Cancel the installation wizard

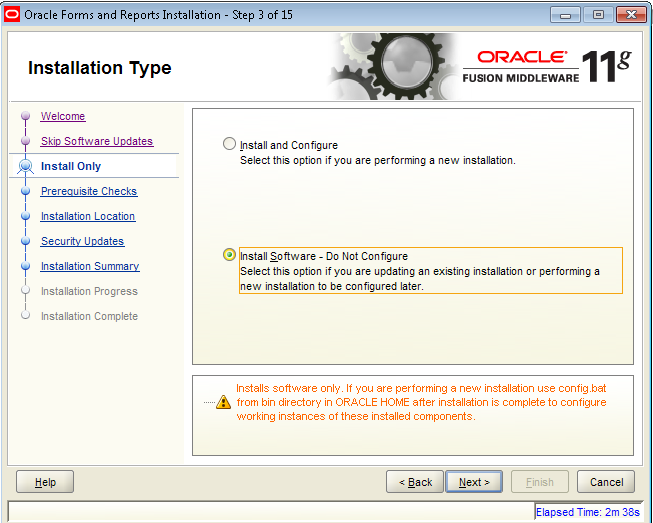pos(606,482)
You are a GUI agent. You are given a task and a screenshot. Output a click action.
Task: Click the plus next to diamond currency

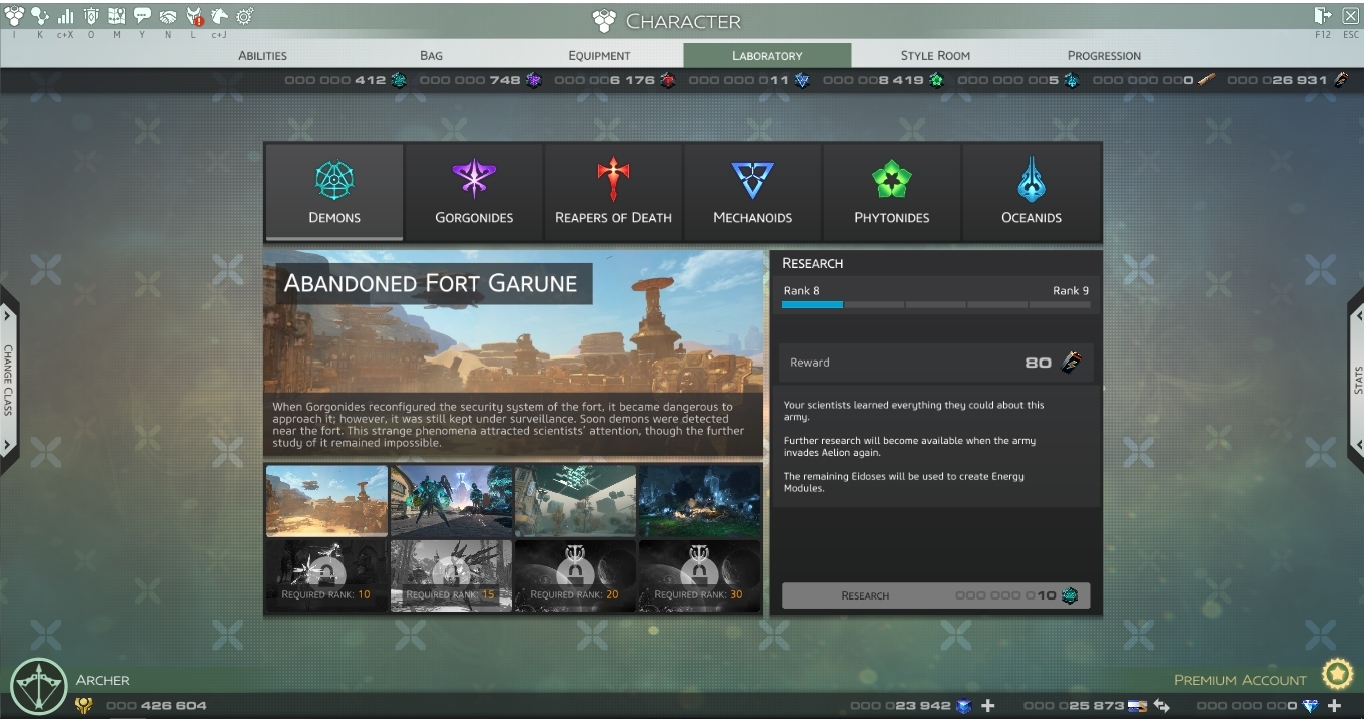1334,705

EXERCISE OBJECTIVE: Would you output all of the entries above exactly, keeping the pictures out?

RESPONSE BOX:
Cancel the installation wizard

pos(606,482)
You are a GUI agent. You are given a task and a screenshot. Output a click action.
Task: Click the plus next to diamond currency

1334,705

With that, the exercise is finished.